The Dilemma of Gun Ownership in the United States
Adopted on December 15, 1791, the Second Amendment to the United States Constitution rules that the possession of firearms and ammunition for the purpose of self-defense is legitimate and legal under US law.
This amendment, which was ratified along with the rest of United States Bill of Rights, emphasizes the right of people to keep and bear arms.
According to a 2006 Gallup survey, some 34 percent of the citizens of the United States possess firearms. Thus there seem to be more than 200 million firearms in private hands.
Based on the statistics released by Reuters, from 1993 to 2000, the United States was the leading supplier of conventional arms to the developing world. In 1999, more than 4 million firearms were manufactured in the United States for domestic sale or export.

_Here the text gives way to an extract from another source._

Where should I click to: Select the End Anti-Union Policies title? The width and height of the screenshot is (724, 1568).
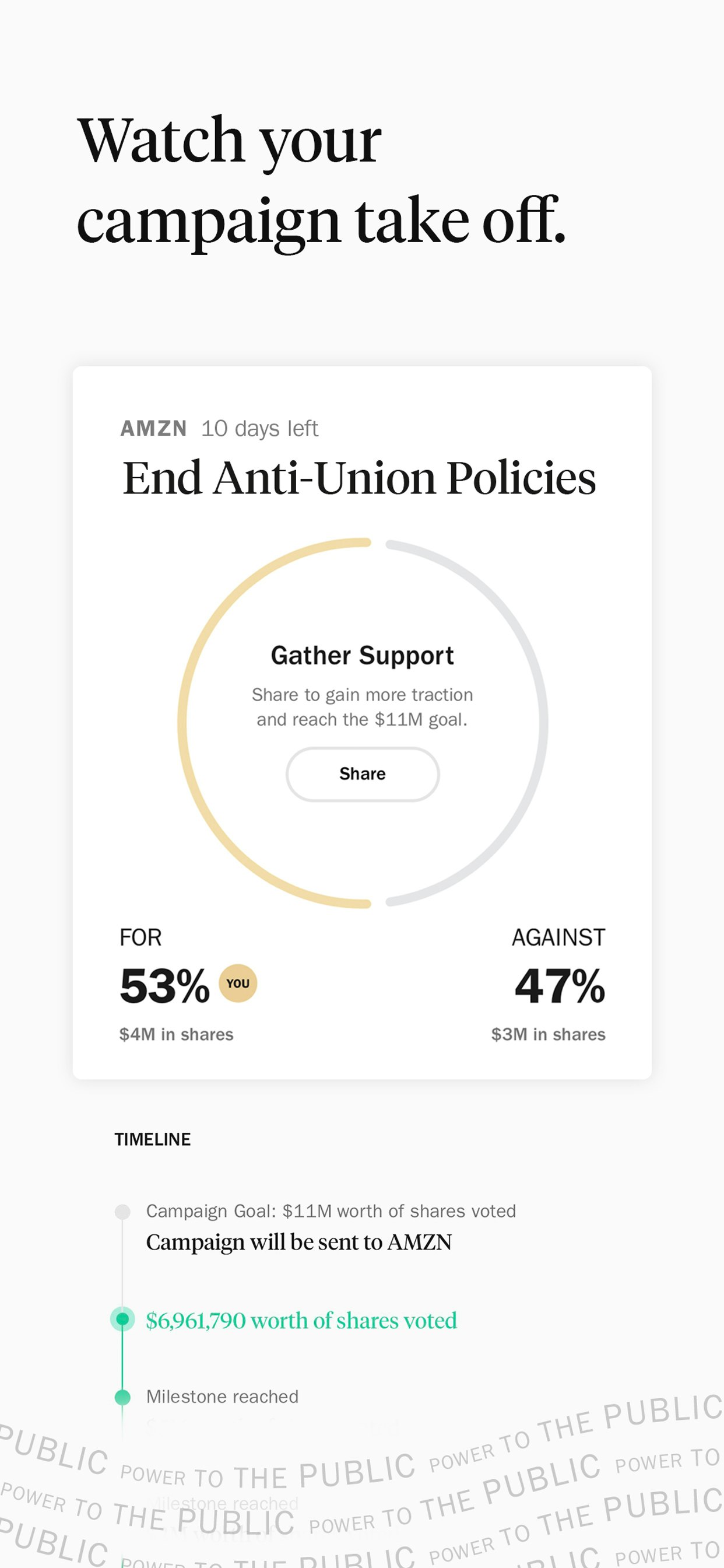[359, 478]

The Reuters’ report added that more than 300 US companies produce arms and ammunition annually; a fact that is incredible and mind-boggling.
What drew the attention of the international community to the issue of gun ownership in the United States once again was the heartrending murder of the assistant principal of Millard South High School, Vicki Kaspar, who was mortally shot by Robert Butler, a 17-year-old student of Lincoln (Nebraska) Southwest High School on January 5. The student was earlier suspended by Ms. Kaspar for driving a car across a Millard South athletic field. After killing the assistant principal, Butler committed suicide as he had previously announced.
The death of the 59-year-old Kaspar marked the latest lethal attack by a student on the staff of a high school in the United States a crime, which is seen with increasing regularity in American high schools.
However, the deadliest massacre of this type in the United States took place 4 years ago when Seung-Hui Cho, a South Korean senior-level undergraduate student at Virginia Polytechnic Institute and State University, killed 32 people and wounded 25 others in a shooting rampage, which was described by the media as the bloodiest mass murder of university students and professors in US history.
Over the past ten years, more than 30 school shootings have taken place in the United States, claiming the lives of hundreds of innocent civilians, including students, professors and academic staff, alike.
These incidents, which have caused widespread controversy and fear throughout the United States, bring to light the subtlety and sensitivity of the issue of gun ownership in this North American country.
The government of the United States allows its citizens to carry firearms to show them its attention to their civil liberties and social freedoms. But let’s contemplate for a moment: is carrying firearms for the purpose of self-defense essentially a liberalistic gesture? Does the US corporate government prevent the commitment of organized crime and infringement of human rights by allowing its citizens to carry ammunition and firearms?
It’s worth mentioning that, according to the Disaster Center statistics, 15,241 cases of murder, 408,217 cases of robbery, 806,843 cases of assault and 2,196,971 cases of burglary took place in the United States in 2009.
Who can assert that the freedom of gun ownership guarantees the safety of citizens while everybody is unrestrictedly free to carry out criminal action by resorting to the gun ownership law?
It’s better to say that the freedom of gun ownership results in chaos, anarchy and confusion rather than securing the safety of the citizens and safeguarding their civil liberties.
When a 17-year-old student is able to carry a handgun to his former school and kill a principal in broad daylight, then it would be impossible for the government of the United States to claim that it endows its citizens with freedoms, which cannot be found anywhere else in the world.
It’s basically apparent and obvious that as far as one’s freedom of action violates the freedom of other people, the result would be disorder and turmoil. Freedom is not an absolute concept and those who misuse this value for their own ends are doomed to failure.
US statesmen and politicians usually boast about giving freedoms to their people that are universally matchless and unparalleled; however, these freedoms are simply instruments used to paint the United States in a favorable light rather than real freedoms, per se. They’re mere propaganda to brainwash other people and convince them that the United States is, indeed, a “beacon of freedom.”
However, the United States’ history of censorship, violation of the rights of ethnic minorities, suppression of opposition media and incarceration of political dissidents paint a different picture. Thus, American politicians and statesmen need to come down from their ivory towers and face ground realities. They cannot demonstrate that they’ve created a free society for their citizens by allowing them to carry firearms and ammunition, when other factors indicate something entirely different. What they are actually doing is harming their citizens and endangering their lives — nothing more.